Colette, Real Dream, Clocktower, Installation Performance NYC 1975-76, photo edition 30 x 72″ (Courtesy the artist, via collectcolette.com)

“The Cut-Ups are not for ‘artistic purposes.’ As we see it, the function of ‘art’ is out. The Cut-Ups are a weapon you will need on the way out.”–William S. Burroughs and Brion Gysin The Third Mind

Since the Dada-ists such as Tristan Tzara and Hannah Höch, collage has been understood as a revolutionary medium, cutting, ripping and tearing apart normative culture, sexualities, genders, the patriarchal structure and hegemonic society.  Last weekend, the Brooklyn Museum’s Elizabeth A. Sackler Center for Feminist Art and the International Collage Center hosted a panel, “Fashioning Personnae: Collage, Gender and Feminism,” bringing together an inspirational group of artists to question the nature of collage as it relates to gender, identity and the self.

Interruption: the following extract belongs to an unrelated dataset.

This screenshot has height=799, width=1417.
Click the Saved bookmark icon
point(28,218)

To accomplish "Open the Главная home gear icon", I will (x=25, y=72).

Moderated by art historian Judith Rodenbeck, the panel featured some of my personal favorite artists, including the unmatched Genesis Breyer P-Orridge, founder of the bands Throbbing Gristle and Psychic TV whose work I have been slightly obsessed with after viewing h/er mind-blowing quasi-solo (more on that later) show at the Andy Warhol Museum, Colette, an influential Downtown artist whose fabric and sleeping works have been copied by pop “artists” from Lady Gaga to Tilda Swinton, and finally, K8 Hardy, a younger staple on the New York performance and art scene.

Beginning with Breyer P-Orridge, each artist delved into their own work and artistic practice, illuminating the ways in which collage can be used, as Rodenbeck quoted, as “a bullet through culture” or as a transgressive subversion of societal norms.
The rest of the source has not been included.